#### Bereitgestellter Auszug ####
Familienrecht

Zur Kostenentscheidung im Vaterschaftsfeststellungsverfahren – keine alleinige Kostenpflicht des festgestellten Vaters bei eingeräumten Mehrverkehr der Mutter

Aktenzeichen  7 UF 121/22

Datum:
17.3.2022
Rechtsgebiet:
Fundstelle:
BeckRS – 2022, 9629
Gerichtsart:
OLG
Gerichtsort:
Nürnberg
Rechtsweg:
Ordentliche Gerichtsbarkeit
Normen:
FamFG § 81 Abs. 1 S. 1, § 169 Nr. 1

 

Leitsatz

Verfahrensgang

1 F 286/21 2022-01-10 Endbeschluss AGNEUSTADTADAISCH AG Neustadt a.d. Aisch

Tenor

I. Auf die Beschwerde des festzustellenden Vaters wird der Tenor zu 2) des Endbeschlusses des Amtsgerichts – Familiengericht – Neustadt a.d. Aisch vom 10.01.2022, Az. 1 F 286/21, abgeändert und wie folgt neu gefasst: Die beteiligte Mutter und der festzustellende Vater tragen die Gerichtskosten jeweils zur Hälfte. Außergerichtliche Kosten werden nicht erstattet.
#### Datensatz ####
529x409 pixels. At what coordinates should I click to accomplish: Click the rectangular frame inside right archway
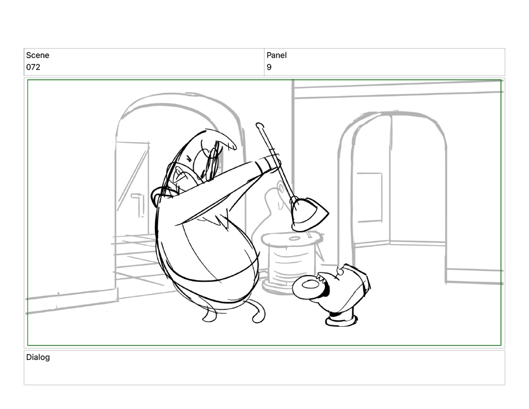(369, 198)
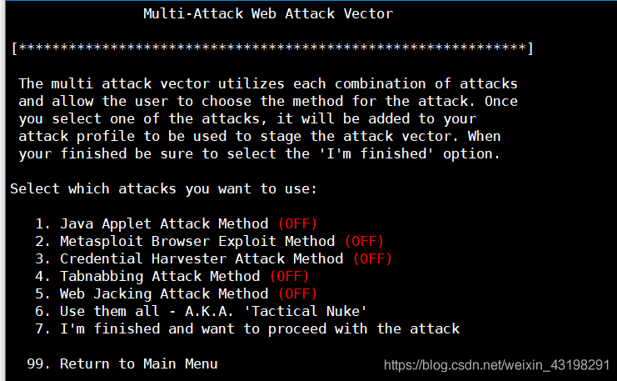Select Web Jacking Attack Method option
Screen dimensions: 617x381
(176, 294)
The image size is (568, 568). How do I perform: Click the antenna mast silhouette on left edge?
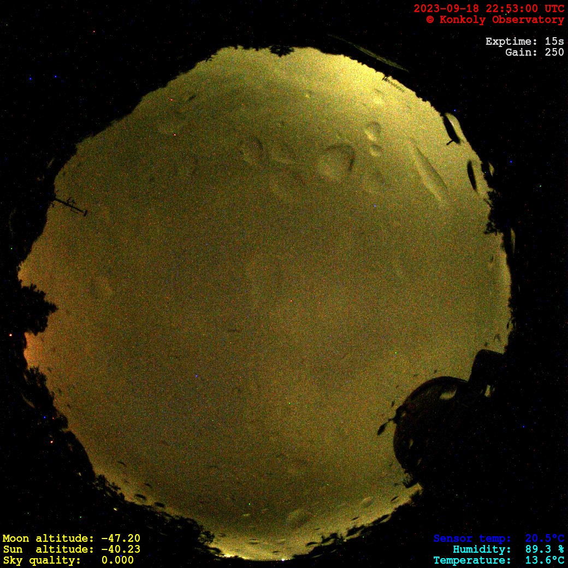pos(70,206)
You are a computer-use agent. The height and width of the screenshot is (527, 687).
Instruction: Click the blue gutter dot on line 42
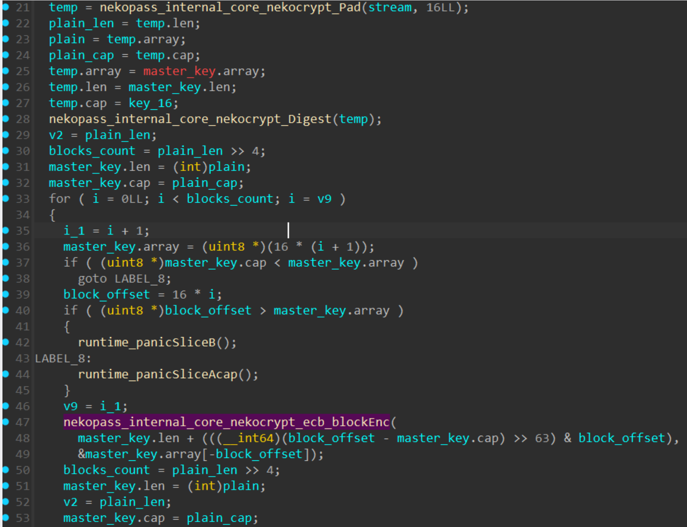coord(6,342)
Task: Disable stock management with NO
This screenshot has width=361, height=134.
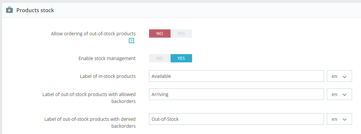Action: tap(160, 58)
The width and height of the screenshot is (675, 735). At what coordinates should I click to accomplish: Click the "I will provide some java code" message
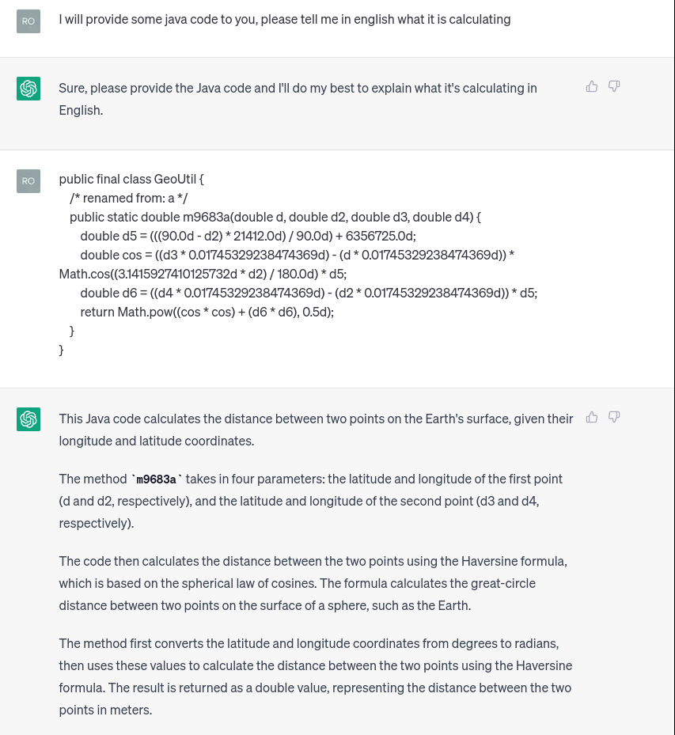(x=284, y=19)
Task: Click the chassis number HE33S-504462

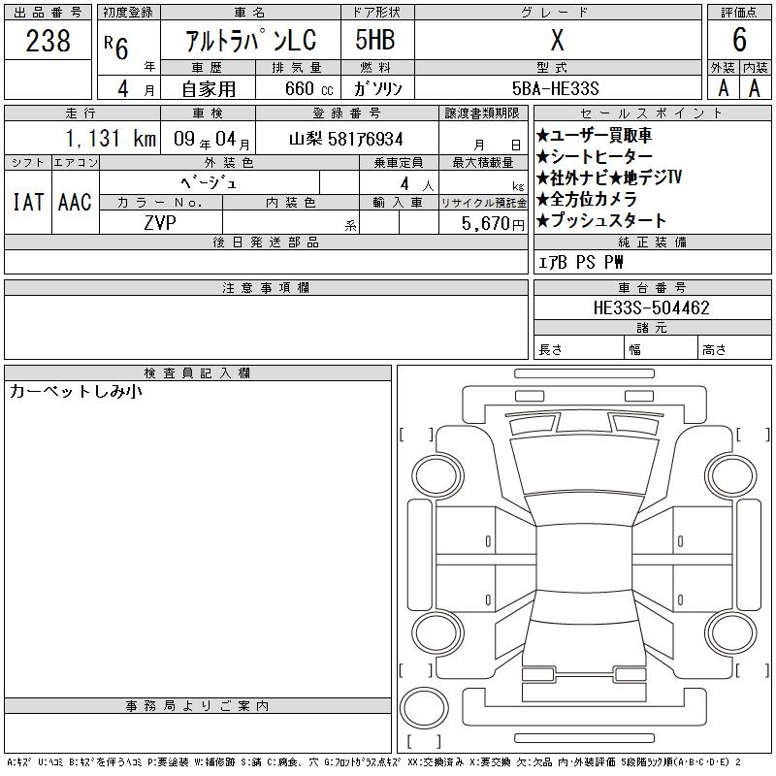Action: tap(651, 308)
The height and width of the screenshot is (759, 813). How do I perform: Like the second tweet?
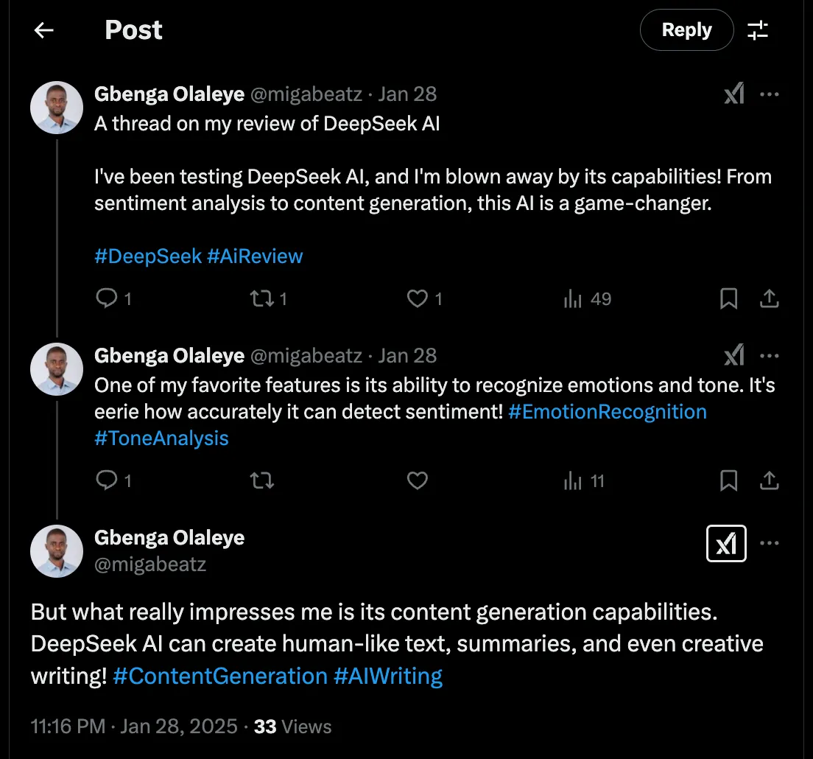coord(418,480)
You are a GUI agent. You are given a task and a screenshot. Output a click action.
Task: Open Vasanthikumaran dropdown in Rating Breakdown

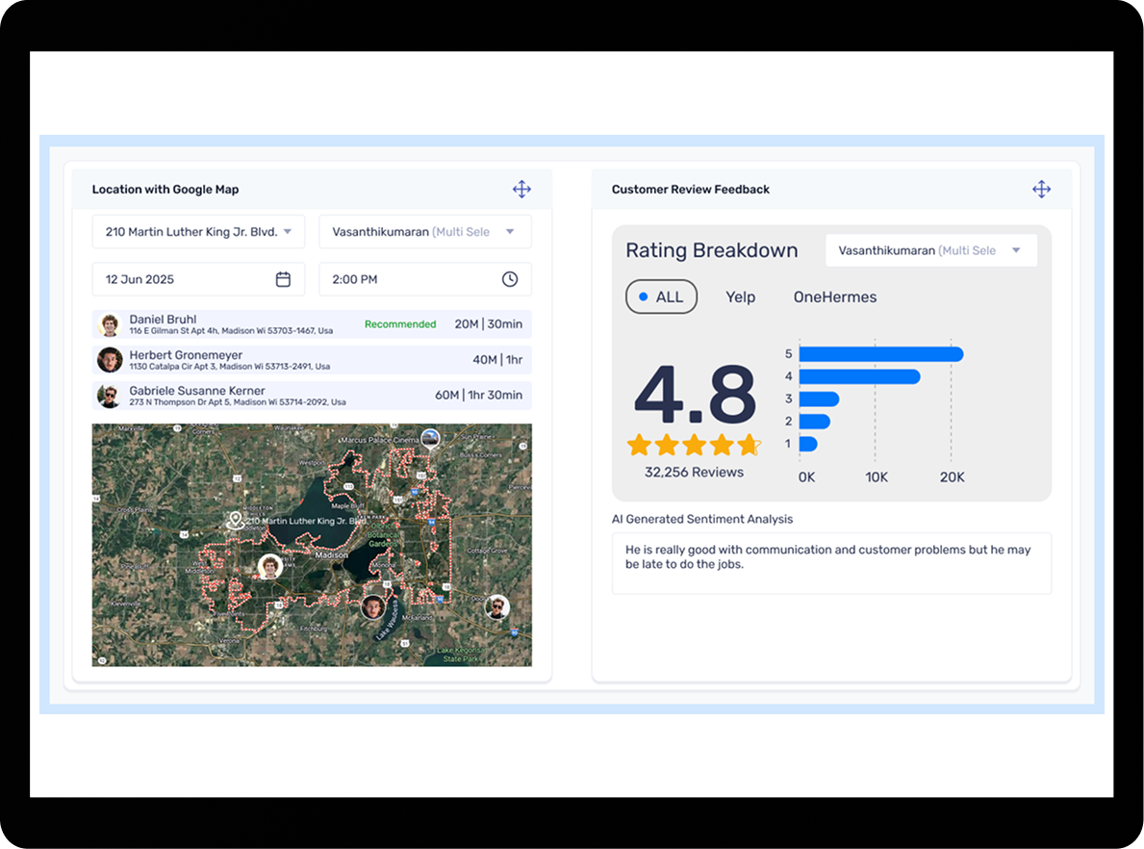click(x=930, y=250)
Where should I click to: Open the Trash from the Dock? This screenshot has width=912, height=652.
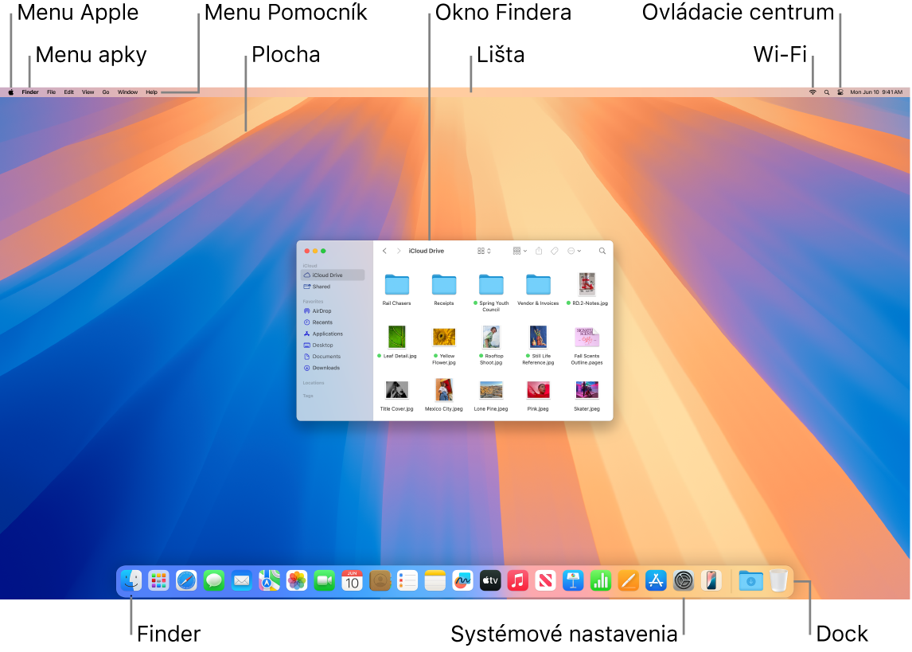coord(780,580)
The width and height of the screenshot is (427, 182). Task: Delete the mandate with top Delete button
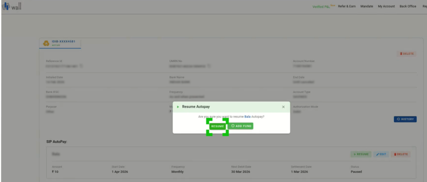pos(406,54)
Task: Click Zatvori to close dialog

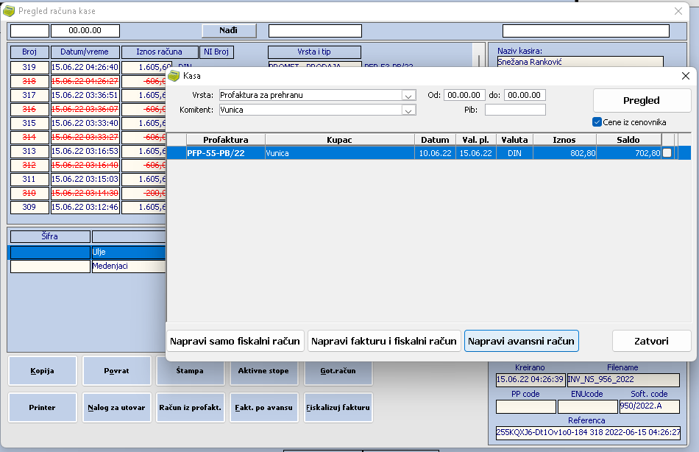Action: (651, 341)
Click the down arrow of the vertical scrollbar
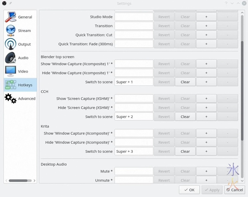Viewport: 248px width, 197px height. tap(243, 181)
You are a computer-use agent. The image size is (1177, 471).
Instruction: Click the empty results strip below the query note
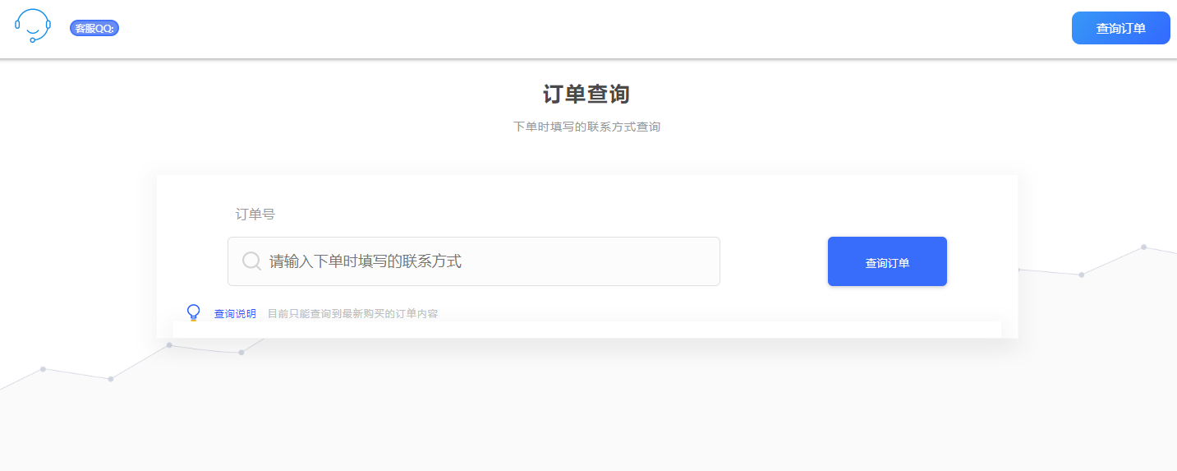coord(586,330)
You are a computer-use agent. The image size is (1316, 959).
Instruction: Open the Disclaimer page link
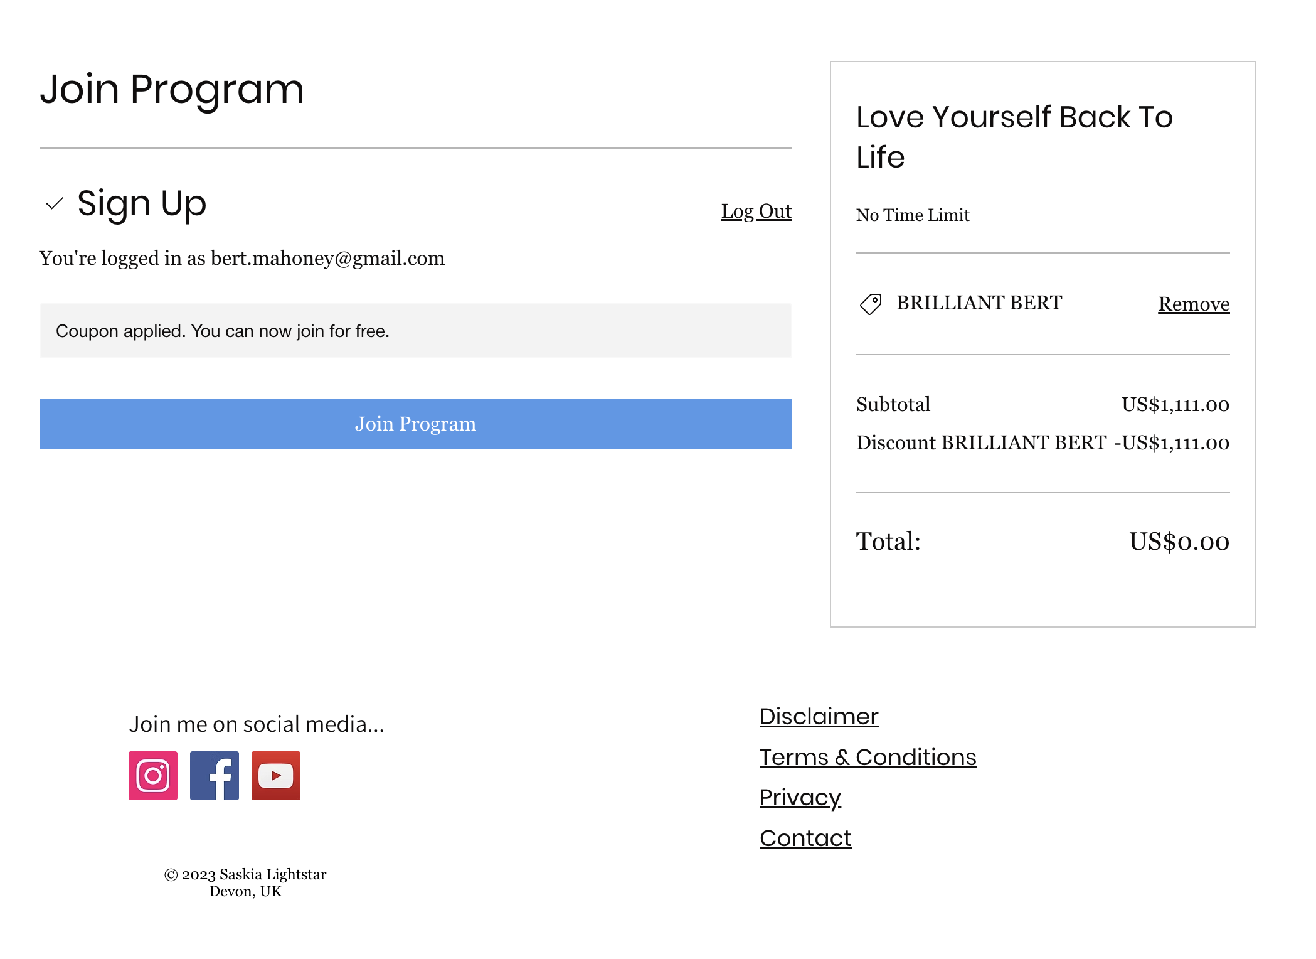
####
> _Aufgaben_
1 > Gib aus dem Auszug zur Kostenentscheidung den Abschnitt wortgetreu wieder, der mit „1 F 286/21 2022-01-10“ anfängt und sich bis einschließlich „werden nicht erstattet.“ erstreckt.
2 > Fasse den Absatz im Auszug zur Kostenentscheidung, der mit „I. Auf die Beschwerde“ beginnt, als kurze Stichpunktliste zusammen und behalte dabei die wesentlichen Angaben bei.

> _Erwartete Antworten_
1 >
1 F 286/21 2022-01-10 Endbeschluss AGNEUSTADTADAISCH AG Neustadt a.d. Aisch

Tenor

I. Auf die Beschwerde des festzustellenden Vaters wird der Tenor zu 2) des Endbeschlusses des Amtsgerichts – Familiengericht – Neustadt a.d. Aisch vom 10.01.2022, Az. 1 F 286/21, abgeändert und wie folgt neu gefasst: Die beteiligte Mutter und der festzustellende Vater tragen die Gerichtskosten jeweils zur Hälfte. Außergerichtliche Kosten werden nicht erstattet.

2 >
- Beschwerde des festzustellenden Vaters
- Geändert wird der Tenor zu 2) des Endbeschlusses des Amtsgerichts – Familiengericht – Neustadt a.d. Aisch vom 10.01.2022, Az. 1 F 286/21
- Neu gefasst: Die beteiligte Mutter und der festzustellende Vater tragen die Gerichtskosten je zur Hälfte
- Außergerichtliche Kosten werden nicht erstattet